4.2. nella specie è evidente che la ricorrente lamenta la erronea applicazione della legge in ragione della carente o contraddittoria ricostruzione della fattispecie concreta, e dunque, in realtà, non denuncia un’erronea ricognizione della fattispecie astratta recata dalla norma di legge (ossia un problema interpretativo, vizio riconducibile all’art. 360, primo comma, n. 3, cod.proc.civ.) bensì un vizio-motivo, da valutare alla stregua del novellato art. 360, primo comma n. 5 cod.proc.civ., che – nella versione ratione temporis applicabile – lo circoscrive all’omesso esame di un fatto storico decisivo (cfr. sul punto Cass.
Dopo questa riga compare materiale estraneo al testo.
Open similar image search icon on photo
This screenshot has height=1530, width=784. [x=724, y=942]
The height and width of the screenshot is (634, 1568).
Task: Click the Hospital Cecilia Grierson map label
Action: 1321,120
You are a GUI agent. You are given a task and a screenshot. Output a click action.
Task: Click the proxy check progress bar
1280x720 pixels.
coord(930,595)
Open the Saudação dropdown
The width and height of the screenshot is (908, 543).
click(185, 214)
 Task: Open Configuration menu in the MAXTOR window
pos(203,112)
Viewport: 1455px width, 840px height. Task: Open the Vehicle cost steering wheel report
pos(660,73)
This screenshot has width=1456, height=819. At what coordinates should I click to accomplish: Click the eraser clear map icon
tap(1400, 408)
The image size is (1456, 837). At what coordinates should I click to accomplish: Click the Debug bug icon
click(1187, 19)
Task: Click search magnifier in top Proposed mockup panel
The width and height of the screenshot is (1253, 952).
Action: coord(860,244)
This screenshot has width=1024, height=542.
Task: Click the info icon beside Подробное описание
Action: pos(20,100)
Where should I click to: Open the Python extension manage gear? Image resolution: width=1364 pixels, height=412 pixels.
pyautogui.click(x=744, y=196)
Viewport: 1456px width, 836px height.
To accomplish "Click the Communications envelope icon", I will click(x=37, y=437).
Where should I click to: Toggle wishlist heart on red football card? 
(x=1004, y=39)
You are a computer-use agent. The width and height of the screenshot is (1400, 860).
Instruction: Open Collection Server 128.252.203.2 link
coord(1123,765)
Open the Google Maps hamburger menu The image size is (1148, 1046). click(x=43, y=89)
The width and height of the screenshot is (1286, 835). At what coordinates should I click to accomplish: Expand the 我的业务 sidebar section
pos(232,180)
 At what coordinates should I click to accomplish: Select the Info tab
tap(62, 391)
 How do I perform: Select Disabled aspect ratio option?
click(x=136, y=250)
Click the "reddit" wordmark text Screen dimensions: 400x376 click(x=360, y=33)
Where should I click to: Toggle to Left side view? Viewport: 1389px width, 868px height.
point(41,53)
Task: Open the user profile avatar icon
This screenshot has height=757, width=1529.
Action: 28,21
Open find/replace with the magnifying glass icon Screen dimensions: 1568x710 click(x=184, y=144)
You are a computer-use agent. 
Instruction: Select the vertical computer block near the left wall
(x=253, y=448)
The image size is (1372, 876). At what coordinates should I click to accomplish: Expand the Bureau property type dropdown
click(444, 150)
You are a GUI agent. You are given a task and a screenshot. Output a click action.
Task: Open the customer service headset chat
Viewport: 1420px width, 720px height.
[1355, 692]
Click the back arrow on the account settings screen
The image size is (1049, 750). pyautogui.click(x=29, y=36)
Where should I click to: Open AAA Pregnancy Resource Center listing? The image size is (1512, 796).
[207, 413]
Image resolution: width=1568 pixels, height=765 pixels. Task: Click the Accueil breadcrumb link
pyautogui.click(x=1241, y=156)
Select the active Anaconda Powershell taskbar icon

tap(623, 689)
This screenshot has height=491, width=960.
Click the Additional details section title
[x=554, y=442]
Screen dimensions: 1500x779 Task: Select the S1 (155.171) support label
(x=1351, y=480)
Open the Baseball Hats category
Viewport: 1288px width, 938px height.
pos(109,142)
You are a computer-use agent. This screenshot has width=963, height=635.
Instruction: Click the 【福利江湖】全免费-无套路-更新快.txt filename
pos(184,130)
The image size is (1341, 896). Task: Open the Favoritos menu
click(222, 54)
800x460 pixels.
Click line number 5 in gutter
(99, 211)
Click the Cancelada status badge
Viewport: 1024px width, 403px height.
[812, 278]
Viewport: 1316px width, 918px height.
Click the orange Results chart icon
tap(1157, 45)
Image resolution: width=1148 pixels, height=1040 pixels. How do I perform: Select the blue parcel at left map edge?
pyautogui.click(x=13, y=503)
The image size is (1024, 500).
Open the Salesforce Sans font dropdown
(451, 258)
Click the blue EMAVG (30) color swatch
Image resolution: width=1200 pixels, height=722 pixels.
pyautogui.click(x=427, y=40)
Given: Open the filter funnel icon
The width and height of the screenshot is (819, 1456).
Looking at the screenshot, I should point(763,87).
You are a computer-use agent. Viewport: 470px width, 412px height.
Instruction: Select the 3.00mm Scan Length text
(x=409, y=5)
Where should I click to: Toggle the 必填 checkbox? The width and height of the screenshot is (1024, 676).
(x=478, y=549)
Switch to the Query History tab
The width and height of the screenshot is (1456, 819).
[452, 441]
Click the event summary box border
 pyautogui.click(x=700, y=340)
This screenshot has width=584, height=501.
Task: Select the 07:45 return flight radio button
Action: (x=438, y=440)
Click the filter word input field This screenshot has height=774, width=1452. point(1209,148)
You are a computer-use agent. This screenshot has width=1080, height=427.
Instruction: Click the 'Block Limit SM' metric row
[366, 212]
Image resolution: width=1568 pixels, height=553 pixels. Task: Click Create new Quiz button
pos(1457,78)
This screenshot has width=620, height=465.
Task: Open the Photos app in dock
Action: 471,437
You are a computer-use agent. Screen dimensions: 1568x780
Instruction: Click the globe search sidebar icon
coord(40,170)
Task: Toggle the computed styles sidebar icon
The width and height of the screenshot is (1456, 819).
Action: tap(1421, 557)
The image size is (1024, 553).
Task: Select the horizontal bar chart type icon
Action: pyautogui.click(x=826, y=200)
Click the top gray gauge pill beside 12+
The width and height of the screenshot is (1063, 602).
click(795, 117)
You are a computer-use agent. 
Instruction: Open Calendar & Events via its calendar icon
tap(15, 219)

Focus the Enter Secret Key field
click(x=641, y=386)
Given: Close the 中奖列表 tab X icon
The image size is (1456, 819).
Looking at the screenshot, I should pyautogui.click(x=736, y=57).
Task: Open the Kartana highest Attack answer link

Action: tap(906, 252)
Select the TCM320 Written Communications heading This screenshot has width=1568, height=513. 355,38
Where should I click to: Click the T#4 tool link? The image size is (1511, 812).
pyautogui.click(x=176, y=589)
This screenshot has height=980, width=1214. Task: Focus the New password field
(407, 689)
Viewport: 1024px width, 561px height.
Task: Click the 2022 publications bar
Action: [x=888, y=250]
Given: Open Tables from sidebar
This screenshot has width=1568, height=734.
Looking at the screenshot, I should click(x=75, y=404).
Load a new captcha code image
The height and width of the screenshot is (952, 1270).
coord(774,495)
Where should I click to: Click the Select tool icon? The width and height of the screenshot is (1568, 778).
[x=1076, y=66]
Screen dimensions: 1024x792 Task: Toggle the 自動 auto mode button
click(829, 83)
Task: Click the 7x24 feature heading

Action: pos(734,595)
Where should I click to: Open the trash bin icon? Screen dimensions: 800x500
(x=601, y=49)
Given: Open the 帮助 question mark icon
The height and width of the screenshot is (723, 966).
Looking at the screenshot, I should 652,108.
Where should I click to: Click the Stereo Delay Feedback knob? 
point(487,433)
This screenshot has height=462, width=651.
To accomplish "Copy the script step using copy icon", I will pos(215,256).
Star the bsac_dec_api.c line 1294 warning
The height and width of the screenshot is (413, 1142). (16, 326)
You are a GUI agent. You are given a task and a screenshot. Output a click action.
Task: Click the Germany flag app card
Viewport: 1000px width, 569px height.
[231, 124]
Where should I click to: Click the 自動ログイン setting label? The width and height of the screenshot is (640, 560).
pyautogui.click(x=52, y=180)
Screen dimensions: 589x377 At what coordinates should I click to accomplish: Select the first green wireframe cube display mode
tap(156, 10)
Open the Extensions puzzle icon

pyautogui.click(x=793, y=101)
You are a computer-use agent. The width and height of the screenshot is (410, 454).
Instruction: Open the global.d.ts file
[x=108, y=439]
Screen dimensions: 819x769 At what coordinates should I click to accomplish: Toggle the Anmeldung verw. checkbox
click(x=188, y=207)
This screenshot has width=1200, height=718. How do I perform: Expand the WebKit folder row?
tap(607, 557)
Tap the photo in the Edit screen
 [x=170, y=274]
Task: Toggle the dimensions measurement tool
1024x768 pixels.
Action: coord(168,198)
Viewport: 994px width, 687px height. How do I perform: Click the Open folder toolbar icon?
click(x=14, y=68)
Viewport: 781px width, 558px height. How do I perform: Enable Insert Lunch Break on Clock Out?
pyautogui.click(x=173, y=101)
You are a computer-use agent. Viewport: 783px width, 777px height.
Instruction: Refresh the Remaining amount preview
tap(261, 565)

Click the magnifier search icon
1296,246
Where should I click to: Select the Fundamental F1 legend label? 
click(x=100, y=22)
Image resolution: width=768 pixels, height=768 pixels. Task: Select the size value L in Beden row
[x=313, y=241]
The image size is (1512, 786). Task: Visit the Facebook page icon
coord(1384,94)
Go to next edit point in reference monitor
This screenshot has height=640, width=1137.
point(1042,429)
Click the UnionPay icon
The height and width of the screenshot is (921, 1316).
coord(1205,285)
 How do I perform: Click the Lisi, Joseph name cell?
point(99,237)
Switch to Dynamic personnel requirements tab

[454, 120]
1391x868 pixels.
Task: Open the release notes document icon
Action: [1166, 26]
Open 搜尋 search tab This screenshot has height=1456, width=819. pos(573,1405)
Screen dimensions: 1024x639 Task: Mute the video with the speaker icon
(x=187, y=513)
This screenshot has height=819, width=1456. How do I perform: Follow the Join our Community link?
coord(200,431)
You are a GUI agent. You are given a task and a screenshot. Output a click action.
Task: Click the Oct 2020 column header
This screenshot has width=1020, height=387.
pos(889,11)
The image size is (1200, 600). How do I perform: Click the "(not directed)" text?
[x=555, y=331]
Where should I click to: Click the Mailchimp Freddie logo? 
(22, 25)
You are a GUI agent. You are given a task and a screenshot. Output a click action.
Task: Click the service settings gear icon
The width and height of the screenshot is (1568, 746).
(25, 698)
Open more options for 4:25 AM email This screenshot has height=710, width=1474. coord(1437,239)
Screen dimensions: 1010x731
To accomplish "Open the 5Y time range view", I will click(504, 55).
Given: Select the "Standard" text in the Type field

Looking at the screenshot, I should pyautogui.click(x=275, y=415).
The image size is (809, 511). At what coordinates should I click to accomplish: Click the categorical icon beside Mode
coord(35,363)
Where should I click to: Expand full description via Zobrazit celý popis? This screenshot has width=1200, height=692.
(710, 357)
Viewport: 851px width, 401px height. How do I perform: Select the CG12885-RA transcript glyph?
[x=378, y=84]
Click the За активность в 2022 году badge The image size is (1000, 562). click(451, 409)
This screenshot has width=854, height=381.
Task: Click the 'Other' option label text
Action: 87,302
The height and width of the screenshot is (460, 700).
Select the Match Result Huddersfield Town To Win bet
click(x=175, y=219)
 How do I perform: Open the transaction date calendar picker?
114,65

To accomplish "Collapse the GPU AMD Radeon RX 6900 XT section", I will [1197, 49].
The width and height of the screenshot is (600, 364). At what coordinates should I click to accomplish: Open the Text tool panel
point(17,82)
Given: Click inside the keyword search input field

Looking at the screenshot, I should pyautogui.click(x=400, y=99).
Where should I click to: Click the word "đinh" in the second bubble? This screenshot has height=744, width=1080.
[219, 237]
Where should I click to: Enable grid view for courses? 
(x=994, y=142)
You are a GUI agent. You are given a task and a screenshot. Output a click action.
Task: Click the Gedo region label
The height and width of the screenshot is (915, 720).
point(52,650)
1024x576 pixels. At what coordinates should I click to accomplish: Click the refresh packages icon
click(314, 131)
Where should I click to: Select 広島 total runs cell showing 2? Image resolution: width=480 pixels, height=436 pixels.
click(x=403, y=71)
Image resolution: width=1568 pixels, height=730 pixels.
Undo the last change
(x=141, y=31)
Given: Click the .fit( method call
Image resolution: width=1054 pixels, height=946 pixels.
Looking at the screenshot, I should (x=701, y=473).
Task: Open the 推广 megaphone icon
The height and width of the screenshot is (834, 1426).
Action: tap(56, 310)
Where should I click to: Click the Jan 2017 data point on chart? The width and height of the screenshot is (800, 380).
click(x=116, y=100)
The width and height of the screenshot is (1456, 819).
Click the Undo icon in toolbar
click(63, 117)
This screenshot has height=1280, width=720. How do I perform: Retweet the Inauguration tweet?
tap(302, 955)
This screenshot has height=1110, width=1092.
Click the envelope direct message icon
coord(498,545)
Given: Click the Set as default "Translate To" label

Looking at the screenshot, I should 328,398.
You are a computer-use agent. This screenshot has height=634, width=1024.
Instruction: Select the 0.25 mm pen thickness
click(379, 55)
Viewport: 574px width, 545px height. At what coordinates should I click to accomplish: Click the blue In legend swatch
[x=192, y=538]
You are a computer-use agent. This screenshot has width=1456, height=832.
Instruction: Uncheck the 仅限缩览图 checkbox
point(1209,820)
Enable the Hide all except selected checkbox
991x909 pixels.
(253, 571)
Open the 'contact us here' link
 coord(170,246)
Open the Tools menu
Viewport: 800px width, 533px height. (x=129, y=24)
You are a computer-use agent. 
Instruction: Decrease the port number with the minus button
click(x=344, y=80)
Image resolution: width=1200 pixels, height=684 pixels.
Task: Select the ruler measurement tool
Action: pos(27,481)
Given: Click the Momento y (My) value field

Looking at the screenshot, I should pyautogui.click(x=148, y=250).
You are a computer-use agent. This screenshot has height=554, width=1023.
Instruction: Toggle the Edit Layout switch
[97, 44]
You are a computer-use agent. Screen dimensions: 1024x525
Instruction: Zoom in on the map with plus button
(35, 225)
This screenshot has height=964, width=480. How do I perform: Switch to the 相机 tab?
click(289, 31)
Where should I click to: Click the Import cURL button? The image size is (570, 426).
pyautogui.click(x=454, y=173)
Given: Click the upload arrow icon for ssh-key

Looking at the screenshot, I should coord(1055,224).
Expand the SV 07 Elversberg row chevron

Sez. U. n. 19881 del 2014), riducendo al “minimo costituzionale” il sindacato di legittimità sulla motivazione (Cass. Sez. U. n. 8053 del 2014);
4.3. nessuno di tali vizi ricorre nel caso in esame e la motivazione non è assente o meramente apparente, né gli argomenti addotti a giustificazione dell’apprezzamento fattuale risultano manifestamente illogici o contraddittori: la sentenza impugnata ha ampiamente esaminato i fatti controversi ed accertato che la doglianza di inadempimento della Cooperativa agli accordi assunti nel novembre 2013 era sfornita di prova nell’an e nel quantum, poiché, nei fatti, il datore di lavoro aveva offerto alla lavoratrice un nuovo contratto di lavoro a tempo determinato proprio in esecuzione dell’impegno assunto e che non erano state accertate assunzioni in violazione del diritto di prelazione garantito ai lavoratori;
5. da ultimo, considerato il contenuto della memoria depositata ex art. 380 bis cod.proc.civ. dal ricorrente, va rammentato che dette memorie non possono integrare o ampliare il contenuto dei motivi di ricorso e non possono introdurre nuove censure o sollevare questioni nuove (Cass. SS.UU: n. 11097/2006; Cass. n. 28855/2005; Cass. n. 14570/2004);
6. l’inammissibilità del ricorso supera ogni profilo di improcedibilità ricollegabile alla mancata ricezione, da parte del sistema informatico, del ricorso trasmesso su file con estensione “.enc”;
7. in conclusione, il ricorso va dichiarato inammissibile, con condanna del ricorrente al pagamento delle spese del giudizio di legittimità, liquidate come da dispositivo;
8. sussistono le condizioni di cui all’art. 13, comma 1 quater, d.P.R.115 del 2002;
P.Q.M.
Dichiara inammissibile il ricorso e condanna la ricorrente alla rifusione delle spese del giudizio di legittimità, liquidandole in euro 200,00 per esborsi e in euro 4.000,00 per compensi professionali, oltre spese generali pari al 15 % e accessori di legge.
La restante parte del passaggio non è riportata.